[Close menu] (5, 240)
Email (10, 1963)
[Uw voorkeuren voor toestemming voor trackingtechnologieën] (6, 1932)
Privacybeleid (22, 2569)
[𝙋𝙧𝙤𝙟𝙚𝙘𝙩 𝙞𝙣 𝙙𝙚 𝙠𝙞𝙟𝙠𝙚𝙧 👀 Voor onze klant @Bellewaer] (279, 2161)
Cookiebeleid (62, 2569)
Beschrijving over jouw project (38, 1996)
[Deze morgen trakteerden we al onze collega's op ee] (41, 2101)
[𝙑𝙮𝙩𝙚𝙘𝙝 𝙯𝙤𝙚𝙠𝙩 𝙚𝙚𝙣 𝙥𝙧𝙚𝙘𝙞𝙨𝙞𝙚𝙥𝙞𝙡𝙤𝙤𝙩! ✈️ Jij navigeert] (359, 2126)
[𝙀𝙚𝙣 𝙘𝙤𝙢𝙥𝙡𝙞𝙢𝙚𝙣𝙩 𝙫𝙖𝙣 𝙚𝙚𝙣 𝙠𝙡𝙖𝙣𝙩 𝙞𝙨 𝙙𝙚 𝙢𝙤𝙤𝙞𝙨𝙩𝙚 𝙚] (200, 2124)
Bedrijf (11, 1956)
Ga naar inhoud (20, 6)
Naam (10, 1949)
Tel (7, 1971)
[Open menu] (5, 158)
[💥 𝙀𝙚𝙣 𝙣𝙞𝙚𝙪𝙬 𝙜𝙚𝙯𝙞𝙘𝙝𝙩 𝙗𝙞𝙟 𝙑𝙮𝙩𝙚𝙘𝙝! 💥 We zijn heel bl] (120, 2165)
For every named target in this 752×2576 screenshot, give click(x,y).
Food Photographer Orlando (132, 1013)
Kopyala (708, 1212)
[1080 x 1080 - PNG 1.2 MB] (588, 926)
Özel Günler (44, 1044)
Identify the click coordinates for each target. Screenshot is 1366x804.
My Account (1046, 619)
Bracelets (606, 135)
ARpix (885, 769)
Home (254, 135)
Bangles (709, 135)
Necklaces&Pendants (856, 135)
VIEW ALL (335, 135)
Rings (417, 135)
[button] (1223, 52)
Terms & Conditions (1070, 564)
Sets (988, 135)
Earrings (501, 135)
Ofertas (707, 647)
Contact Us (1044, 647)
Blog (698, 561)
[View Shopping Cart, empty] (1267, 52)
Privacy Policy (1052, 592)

Problem to work on
Nothing but the lines from the one holding "[button] (1223, 52)" to the end of the entries should be output, each exactly as it appears.

The completed task
[button] (1223, 52)
Terms & Conditions (1070, 564)
Sets (988, 135)
Earrings (501, 135)
Ofertas (707, 647)
Contact Us (1044, 647)
Blog (698, 561)
[View Shopping Cart, empty] (1267, 52)
Privacy Policy (1052, 592)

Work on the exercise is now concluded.